Bajé la mirada. Pensaba: «Si yo hubiese estado aquí, ella aún seguiría viva».
– Ti, no seas demasiado duro con Wadi cuando pienses en ello. Tiene una paciencia limitada con el dolor. Debió preferir no pensar en ello, o asumir responsabilidades. Por eso se vuelca sobre otra cosa -u otra persona- cuando las cosas se ponen difíciles. Yo me di cuenta de ello hace muchos años. -Se encogió de hombros como si no hubiera nada que hacer al respecto-. No es que no amara a Sofía. Debía de quererla. Lo único que puedo decir es que cuando ella vino a verme, no estaba enfadada con Wadi. Creo que le perdonó la distancia desde la que lo vivía todo. Sólo parecía furiosa consigo misma.
– ¿Por haberse casado con él?
– No. Por ser incapaz de recuperarse de la muerte de vuestro padre y de tu encarcelamiento, o por ser incapaz de ser la chica que una vez fue. ¿Crees que tiene sentido?
– Podría. Sara, ¿parecía asustada de Wadi?
– No, sólo… decepcionada. -Desvió la mirada, como si pensara en la veracidad de lo que acababa de decir-. Sí, decepcionada, eso es, Ti -continuó sentada muy erguida, como si eso le diera fuerzas renovadas a su determinación-. Sofía me dio más cosas aparte del anillo. Me trajo varios brazaletes y un sari. Si los quieres, son tuyos. Le pregunté por qué me los daba, por supuesto, y me dijo que quería compensar de algún modo el haberme traicionado. Le dije que jamás la había considerado responsable de que Wadi me dejara, y era cierto, pero insistió en que me quedara esos regalos. Luego sucedió algo extraño. Cuando me dijo adiós, tuve la sensación de que sería la última vez que la vería. Fue como… como si pudiera ver el futuro y me diera cuenta de que ésa era la única oportunidad que tenía de evitar que se marchara. Pensé que habría estado planeando marcharse a Portugal o a cualquier otro lugar de Europa. ¿Por qué me habría dado, si no, el anillo de tu padre en lugar de esperar para dártelo ella misma? Se lo pregunté cuando estaba justo ahí. -Señaló la puerta de la entrada-. Aún lo recuerdo, como si hubiera sucedido ayer. Me dijo que el anillo le recordaba demasiadas cosas que deseaba olvidar. Nos despedimos con un beso. Yo quise pedirle que no se fuera, pero no lo hice. Debería haberlo hecho. Se lo debía, pero tenía miedo…, miedo de empeorar las cosas, de pedirle que se quedara en Goa cuando lo único que quería era marcharse. En cuanto cerré la puerta me eché a llorar. El sentimiento de que alguien parte para siempre fue muy intenso. -Sacudió la cabeza como si se reprochara algo-. Tres semanas más tarde, me enteré de que había muerto.

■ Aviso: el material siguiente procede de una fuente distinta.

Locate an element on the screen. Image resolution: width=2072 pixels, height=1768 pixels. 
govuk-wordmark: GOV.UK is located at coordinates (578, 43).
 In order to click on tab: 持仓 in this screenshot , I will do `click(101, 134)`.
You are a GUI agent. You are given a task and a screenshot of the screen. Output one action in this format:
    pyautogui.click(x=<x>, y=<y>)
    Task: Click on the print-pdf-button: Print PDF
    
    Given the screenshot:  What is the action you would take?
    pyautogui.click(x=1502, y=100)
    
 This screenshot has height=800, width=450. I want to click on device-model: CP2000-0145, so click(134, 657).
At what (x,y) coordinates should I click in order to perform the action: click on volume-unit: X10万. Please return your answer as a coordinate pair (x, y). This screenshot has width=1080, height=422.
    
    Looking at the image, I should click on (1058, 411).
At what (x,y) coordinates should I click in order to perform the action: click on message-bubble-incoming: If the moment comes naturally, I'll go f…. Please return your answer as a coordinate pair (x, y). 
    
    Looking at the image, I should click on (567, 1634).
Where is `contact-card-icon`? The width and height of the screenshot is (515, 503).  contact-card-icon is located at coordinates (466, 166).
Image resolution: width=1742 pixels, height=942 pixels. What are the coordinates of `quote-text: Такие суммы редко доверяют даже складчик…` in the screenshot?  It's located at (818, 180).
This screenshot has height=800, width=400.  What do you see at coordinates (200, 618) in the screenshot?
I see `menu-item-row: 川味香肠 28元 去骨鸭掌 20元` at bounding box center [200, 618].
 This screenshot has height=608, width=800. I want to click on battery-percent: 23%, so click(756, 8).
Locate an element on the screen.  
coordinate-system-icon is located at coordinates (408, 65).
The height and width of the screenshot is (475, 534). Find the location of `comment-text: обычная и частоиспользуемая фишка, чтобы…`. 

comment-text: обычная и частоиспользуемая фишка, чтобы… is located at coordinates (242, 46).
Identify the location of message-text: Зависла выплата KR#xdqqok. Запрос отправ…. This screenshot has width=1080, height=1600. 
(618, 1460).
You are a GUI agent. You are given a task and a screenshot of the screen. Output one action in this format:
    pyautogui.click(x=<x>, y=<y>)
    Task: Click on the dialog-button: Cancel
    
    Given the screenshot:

– ¿Crees… crees que fue asesinada?
– ¿Asesinada? -se sorprendió. Luego se levantó y tomó aire para calmarse-. No, Ti. Lo siento pero estoy casi segura de que se suicidó. Los regalos que me dio…, fue su manera de decirme adiós, de dejar esta vida soltando lastre. ¿Sabes lo que quiero decir?
Intenté responder, pero el silencio me pareció la única manera de encajar su revelación. Sabía que lo que había dicho tenía sentido, especialmente porque Wadi me había contado que Sofía había querido darle la estatua de Shiva de nuestra madre a Nupi, pero continuaba siendo un asesinato por lo que a mí respectaba: su marido la había matado al abandonarla.